**Fuente:**
Creo que este modo de mirar Camino, uno entre los posibles, permite bien tomar al libro su pulso teológico. La realidad humana, y todo lo que depende de ella, parece hallarse en un continuo movimiento de expansión y de contracción, semejante a los ritmos de diástole y sístole propios del corazón humano. La humanidad tiende siempre a Dios, pero su condición caída la aparta siempre de Él. Es como un doble impulso permanente y contrario, que sólo la gracia de Cristo puede superar en lo que tiene de trágica hipoteca para la existencia humana.

Camino levanta acta de este hecho y brinda una salida. Esta salida no ha sido simplemente imaginada por el autor, ni responde a una concepción de la vida derivada sólo del pensamiento y la reflexión. Tiene que ver ante todo con la experiencia de una vida en la que Dios es lo primero y lo último, y en la que lo objetivo y lo subjetivo se anudan.

En este sentido, Camino se nos presenta como un libro teocéntrico, escrito como una respuesta personal al amor de Dios, y como un homenaje ardiente a la gloria divina. «No hay más amor que el Amor» (n. 4l7). No era ésta en el autor de Camino una afirmación libresca. Era por don del Cielo la respiración de su alma, y de ahí provenía su capacidad de trasmitir a otros ese amor.

José Luis Múzquiz, uno de los tres primeros fieles laicos del Opus Dei que recibieron la ordenación sacerdotal, rememora su primer encuentro con el Beato Josemaría en la Residencia de Ferraz, año 1935. Hablaron primero, brevemente, del horizonte de un apostolado de la profesión. «Inmediatamente después –escribe Múzquiz– el Padre me dijo: No hay más amor que el Amor: los otros son amores pequeños. Se veía que le salía del fondo del alma, de un alma enamorada de Dios. Los circuitos mentales que yo tenía terminaron entonces de fundirse»(5).

**Instrucciones:**
1. Responde a estas preguntas sobre el texto acerca de Camino:
(a) ¿A qué ritmos propios del corazón humano se compara el movimiento de la realidad humana?
(b) ¿Qué es lo único que puede superar ese doble impulso permanente y contrario?
(c) ¿Dónde y en qué año tuvo Múzquiz su primer encuentro con el Beato Josemaría?
2. ¿Puedes reproducir sin cambios el pasaje del texto acerca de Camino que empieza en "Camino levanta acta" y acaba en "subjetivo se anudan."?

(Filas para localizar palabras y elementos)
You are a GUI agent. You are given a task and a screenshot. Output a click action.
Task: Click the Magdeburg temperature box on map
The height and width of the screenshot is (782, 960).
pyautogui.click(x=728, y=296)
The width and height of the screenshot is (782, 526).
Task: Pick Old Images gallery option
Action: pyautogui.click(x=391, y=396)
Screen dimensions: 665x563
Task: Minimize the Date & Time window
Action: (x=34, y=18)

**Respuestas por tarea:**
1.
(a) A los ritmos de diástole y sístole.
(b) La gracia de Cristo.
(c) En la Residencia de Ferraz, en 1935.

2.
Camino levanta acta de este hecho y brinda una salida. Esta salida no ha sido simplemente imaginada por el autor, ni responde a una concepción de la vida derivada sólo del pensamiento y la reflexión. Tiene que ver ante todo con la experiencia de una vida en la que Dios es lo primero y lo último, y en la que lo objetivo y lo subjetivo se anudan.